As pesquisas são diversas e os resultados convergem para o mesmo ponto: nós precisamos que cuidem da gente, nós precisamos que a sociedade acolha nossas demandas com urgência. E para isso, reforço, são necessárias políticas públicas adequadas e educação constante, com representantes políticos que atendam nossas demandas, escutem nossa voz e criminalizem com seriedade qualquer tipo de violência contra nossa existência. Precisamos acolher e falar desse sofrimento, dar oportunidade para que a marginalização não mate (ainda mais) essas existências.
Para concluir essa conversa, compartilho com vocês um dado interessante: ao mesmo tempo que é o país que mais mata pessoas trans, o Brasil também é o país que mais consome pornografia com transexuais. Os mesmos versículos da Bíblia que condenam a homossexualidade, também mandam para o inferno quem come carne de porco, que é a mais consumida no mundo… Que ironia!

Dados listados »

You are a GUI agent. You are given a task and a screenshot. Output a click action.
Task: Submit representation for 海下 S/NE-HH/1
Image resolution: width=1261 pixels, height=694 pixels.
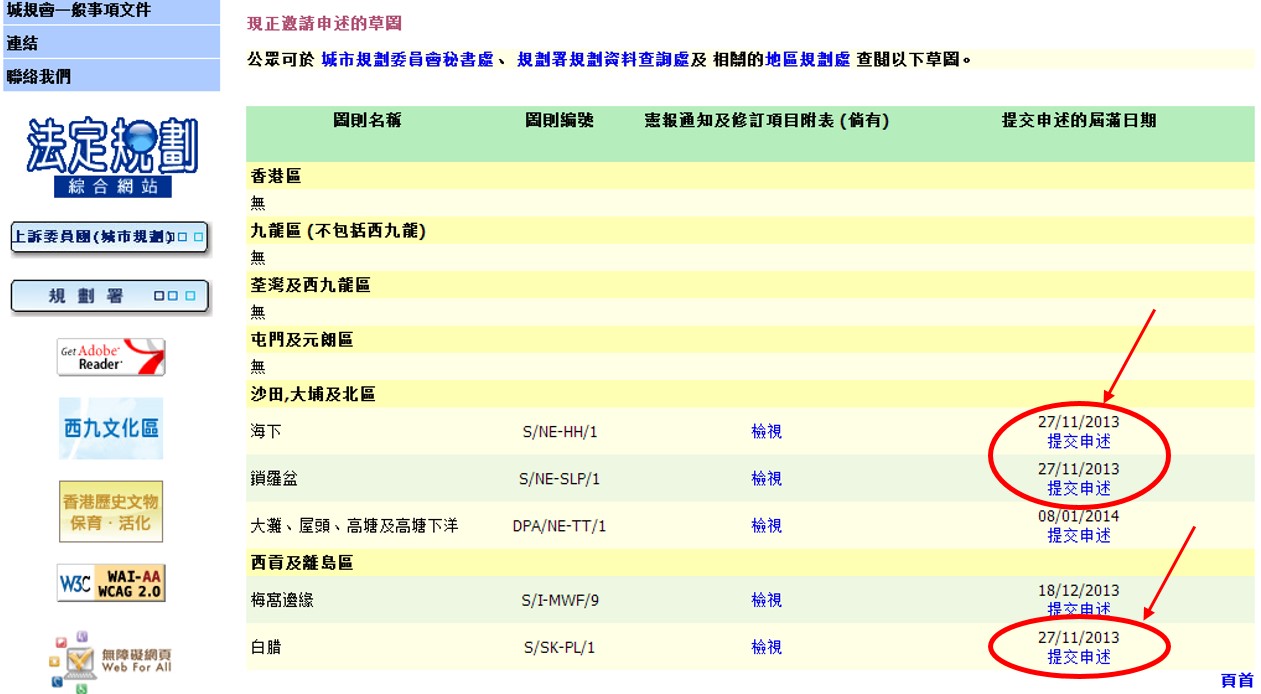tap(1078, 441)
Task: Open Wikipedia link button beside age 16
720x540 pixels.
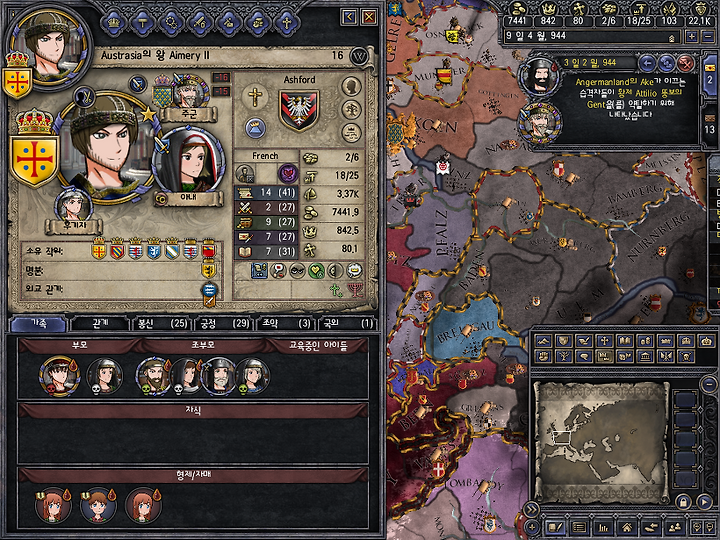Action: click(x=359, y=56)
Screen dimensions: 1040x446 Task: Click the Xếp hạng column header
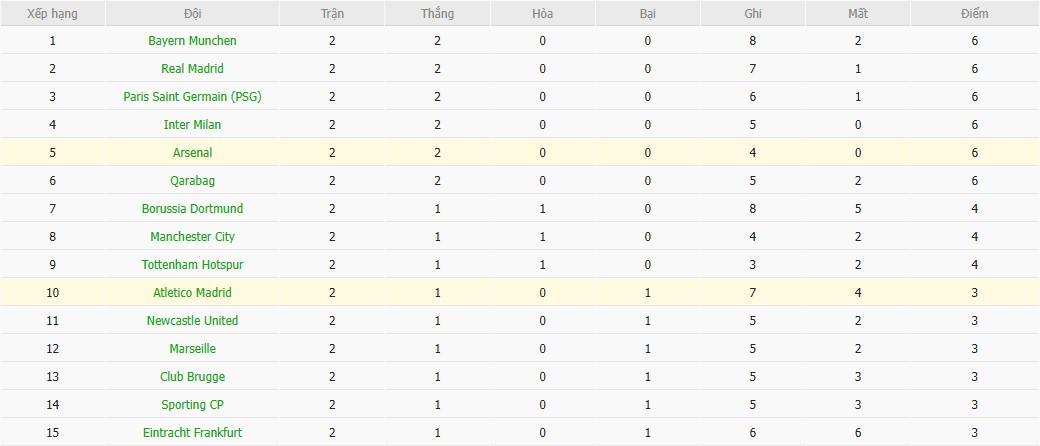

Exercícios propostos »
1) Segundo o texto base, além de condenarem a homossexualidade, os mesmos versículos da Bíblia mandam para o inferno quem faz o quê?
2) Transcreva do texto base o trecho que começa em "Para concluir essa" e termina em "mundo… Que ironia!", incluindo ambos.

Respostas comentadas »
1) Quem come carne de porco.

2)
Para concluir essa conversa, compartilho com vocês um dado interessante: ao mesmo tempo que é o país que mais mata pessoas trans, o Brasil também é o país que mais consome pornografia com transexuais. Os mesmos versículos da Bíblia que condenam a homossexualidade, também mandam para o inferno quem come carne de porco, que é a mais consumida no mundo… Que ironia!